Application performance monitoring (APM) is important regardless of what platform you run your applications on. However, cloud environments can be particularly difficult for two reasons. First, there is an attitude that everything is taken care of for you. While some functions are taken care of for you, other functions will be "add-ons" that you need to purchase and append to your cloud instance.
Still other functions, like the collection of packet data for deep packet inspection (DPI), are not even available as part of the offering from your cloud vendor. You need to buy and install those types of capabilities separately, if you want them.
And you should want packet data. According to a Dimensional Data study, 80% of the study participants did not have the data they need to monitor public cloud environments accurately. Nearly half said that their lack of cloud visibility has led to application performance issues. Half also indicated that the tools provided by public cloud vendors were inadequate to support monitoring.

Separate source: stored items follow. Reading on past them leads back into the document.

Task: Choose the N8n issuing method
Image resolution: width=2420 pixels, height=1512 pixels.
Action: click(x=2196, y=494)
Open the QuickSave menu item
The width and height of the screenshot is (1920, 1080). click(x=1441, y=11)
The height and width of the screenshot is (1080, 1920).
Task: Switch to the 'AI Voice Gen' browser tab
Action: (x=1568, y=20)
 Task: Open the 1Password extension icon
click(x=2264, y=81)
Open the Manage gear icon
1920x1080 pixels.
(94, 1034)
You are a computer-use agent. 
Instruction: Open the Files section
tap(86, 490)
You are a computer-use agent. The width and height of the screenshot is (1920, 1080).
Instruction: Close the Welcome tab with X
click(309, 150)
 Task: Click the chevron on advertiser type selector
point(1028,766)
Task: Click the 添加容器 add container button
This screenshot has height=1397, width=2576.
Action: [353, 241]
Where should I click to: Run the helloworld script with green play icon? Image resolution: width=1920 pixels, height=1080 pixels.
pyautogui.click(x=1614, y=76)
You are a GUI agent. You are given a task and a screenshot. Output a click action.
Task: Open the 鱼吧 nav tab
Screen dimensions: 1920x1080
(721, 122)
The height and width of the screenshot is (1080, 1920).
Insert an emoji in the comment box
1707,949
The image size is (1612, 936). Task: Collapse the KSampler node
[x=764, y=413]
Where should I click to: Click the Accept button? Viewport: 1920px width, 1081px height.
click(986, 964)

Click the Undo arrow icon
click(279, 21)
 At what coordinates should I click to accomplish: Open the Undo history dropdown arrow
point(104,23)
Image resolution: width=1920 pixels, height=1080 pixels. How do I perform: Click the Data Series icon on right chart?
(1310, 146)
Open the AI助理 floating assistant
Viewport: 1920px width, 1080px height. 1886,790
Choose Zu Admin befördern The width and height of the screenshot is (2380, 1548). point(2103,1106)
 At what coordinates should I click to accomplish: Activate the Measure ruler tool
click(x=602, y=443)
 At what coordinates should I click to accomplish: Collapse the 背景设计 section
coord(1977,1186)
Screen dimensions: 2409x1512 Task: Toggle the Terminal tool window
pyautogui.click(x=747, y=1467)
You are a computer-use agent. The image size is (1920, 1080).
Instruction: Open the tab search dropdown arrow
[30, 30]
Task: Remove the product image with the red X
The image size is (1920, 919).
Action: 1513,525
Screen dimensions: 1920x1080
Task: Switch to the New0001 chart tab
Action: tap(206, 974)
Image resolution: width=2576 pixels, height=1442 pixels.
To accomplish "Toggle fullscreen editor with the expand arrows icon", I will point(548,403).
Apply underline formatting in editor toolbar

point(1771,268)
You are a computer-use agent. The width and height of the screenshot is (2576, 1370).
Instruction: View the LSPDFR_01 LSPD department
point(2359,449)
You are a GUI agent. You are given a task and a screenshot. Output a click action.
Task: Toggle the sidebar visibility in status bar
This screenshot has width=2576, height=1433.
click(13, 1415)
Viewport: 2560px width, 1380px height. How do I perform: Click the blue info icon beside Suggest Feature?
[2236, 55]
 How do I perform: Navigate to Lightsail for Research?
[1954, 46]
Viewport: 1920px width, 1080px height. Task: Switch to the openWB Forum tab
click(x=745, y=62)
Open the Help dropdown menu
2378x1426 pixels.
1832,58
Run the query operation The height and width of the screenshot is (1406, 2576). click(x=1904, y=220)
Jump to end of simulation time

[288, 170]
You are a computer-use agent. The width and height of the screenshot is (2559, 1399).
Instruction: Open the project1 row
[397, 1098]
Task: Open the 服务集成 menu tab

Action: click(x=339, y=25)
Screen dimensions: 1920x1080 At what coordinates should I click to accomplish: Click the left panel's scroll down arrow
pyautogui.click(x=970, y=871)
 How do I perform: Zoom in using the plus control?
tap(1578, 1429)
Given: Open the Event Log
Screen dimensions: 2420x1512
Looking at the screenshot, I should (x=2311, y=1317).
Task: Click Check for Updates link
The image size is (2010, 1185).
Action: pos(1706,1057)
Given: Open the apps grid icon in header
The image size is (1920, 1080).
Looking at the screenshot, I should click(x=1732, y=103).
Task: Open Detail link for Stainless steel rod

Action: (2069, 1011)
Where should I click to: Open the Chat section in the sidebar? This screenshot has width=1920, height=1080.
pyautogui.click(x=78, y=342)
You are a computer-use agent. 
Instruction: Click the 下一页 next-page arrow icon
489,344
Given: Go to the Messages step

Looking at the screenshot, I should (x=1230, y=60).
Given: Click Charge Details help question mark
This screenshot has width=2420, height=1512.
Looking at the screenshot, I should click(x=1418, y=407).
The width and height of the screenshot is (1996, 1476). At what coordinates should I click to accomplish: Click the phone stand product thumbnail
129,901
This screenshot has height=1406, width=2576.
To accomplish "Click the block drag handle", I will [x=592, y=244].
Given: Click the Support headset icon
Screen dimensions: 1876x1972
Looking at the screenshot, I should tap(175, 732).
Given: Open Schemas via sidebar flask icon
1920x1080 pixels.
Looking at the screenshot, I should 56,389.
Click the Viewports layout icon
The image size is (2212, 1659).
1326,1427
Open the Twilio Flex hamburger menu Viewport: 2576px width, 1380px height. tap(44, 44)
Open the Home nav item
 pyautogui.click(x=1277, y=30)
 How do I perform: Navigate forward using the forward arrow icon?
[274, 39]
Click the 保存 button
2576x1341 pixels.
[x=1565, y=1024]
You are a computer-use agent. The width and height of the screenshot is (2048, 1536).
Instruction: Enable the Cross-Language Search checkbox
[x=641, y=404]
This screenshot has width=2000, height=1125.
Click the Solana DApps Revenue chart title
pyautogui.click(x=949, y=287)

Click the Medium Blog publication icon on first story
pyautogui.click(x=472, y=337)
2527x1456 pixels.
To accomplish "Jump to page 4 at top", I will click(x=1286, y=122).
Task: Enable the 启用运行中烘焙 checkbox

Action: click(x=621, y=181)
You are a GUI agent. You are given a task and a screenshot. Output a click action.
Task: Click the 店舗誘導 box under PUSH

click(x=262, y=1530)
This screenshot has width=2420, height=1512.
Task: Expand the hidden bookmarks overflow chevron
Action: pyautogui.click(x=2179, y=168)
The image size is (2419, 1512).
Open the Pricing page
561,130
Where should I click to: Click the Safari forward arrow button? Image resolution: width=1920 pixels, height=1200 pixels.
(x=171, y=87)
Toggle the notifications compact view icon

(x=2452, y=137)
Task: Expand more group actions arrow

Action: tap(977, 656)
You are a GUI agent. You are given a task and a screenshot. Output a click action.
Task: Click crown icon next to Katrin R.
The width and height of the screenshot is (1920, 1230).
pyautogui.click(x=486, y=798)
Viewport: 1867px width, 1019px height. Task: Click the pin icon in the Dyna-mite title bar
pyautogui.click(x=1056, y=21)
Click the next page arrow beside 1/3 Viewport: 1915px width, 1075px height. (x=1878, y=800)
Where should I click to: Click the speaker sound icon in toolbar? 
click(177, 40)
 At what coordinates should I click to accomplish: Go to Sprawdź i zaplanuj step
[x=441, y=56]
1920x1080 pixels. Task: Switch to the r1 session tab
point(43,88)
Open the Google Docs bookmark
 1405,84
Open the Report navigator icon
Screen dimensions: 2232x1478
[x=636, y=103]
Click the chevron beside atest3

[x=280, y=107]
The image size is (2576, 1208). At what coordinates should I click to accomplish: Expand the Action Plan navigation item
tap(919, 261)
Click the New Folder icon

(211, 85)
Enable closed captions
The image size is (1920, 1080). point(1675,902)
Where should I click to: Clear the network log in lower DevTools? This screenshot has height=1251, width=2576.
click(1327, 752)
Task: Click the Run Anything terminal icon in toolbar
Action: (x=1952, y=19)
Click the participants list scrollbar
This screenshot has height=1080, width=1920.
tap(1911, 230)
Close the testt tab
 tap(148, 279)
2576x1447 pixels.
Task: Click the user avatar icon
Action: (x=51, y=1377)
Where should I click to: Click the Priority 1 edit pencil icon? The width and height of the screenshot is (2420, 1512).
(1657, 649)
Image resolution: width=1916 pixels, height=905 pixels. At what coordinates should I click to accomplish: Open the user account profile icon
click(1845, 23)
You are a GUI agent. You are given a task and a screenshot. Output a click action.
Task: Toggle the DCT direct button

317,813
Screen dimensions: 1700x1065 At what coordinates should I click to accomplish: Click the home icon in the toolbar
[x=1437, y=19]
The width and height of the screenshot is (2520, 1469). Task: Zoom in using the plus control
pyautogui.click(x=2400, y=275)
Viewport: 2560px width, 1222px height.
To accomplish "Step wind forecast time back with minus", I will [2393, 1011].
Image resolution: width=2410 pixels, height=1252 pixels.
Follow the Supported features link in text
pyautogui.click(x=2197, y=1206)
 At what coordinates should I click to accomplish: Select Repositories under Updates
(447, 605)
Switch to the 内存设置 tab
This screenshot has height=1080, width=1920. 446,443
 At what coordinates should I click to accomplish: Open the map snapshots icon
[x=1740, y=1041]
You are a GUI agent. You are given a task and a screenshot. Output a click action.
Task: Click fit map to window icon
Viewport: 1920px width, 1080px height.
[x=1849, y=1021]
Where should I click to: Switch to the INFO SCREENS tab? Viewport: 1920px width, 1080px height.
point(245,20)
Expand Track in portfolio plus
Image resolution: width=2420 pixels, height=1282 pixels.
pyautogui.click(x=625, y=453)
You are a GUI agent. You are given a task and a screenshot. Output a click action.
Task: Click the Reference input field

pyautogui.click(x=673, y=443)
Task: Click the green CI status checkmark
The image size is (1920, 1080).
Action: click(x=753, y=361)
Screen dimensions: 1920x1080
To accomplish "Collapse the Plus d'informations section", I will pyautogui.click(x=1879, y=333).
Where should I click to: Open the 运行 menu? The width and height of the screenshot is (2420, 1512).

This leads to the second issue — you need the right tools to collect and analyze your cloud data. Lack of proper monitoring will typically result in compliance issues and potential security issues.
Both of these issues can be remedied with the collection of proper the data. That data can then be sent on to a data lake for storage and then analysis by DPI tools or artificial intelligence.
So, how do you collect this data?
The answer is that you will need to install some sort of packet data collection solution yourself. The trick is to make sure it copies the full packet data. Unnecessary headers or payloads can be deleted later on, but you want to capture all of it up front so that you have options. Your collection tool also needs the ability to have settings so that you capture only the specific data that you need. Otherwise, if you try to copy everything, or almost everything, you will have to pay for a lot of data storage — which will become expensive.
To be clear, we are talking about capturing the complete data packet. Summarized data, log data, etc. have their place but real problems can be missed when you only look at snippets of data. Don’t cheat yourself and find yourself in a bind down the road, invest in a good packet data capture solution upfront.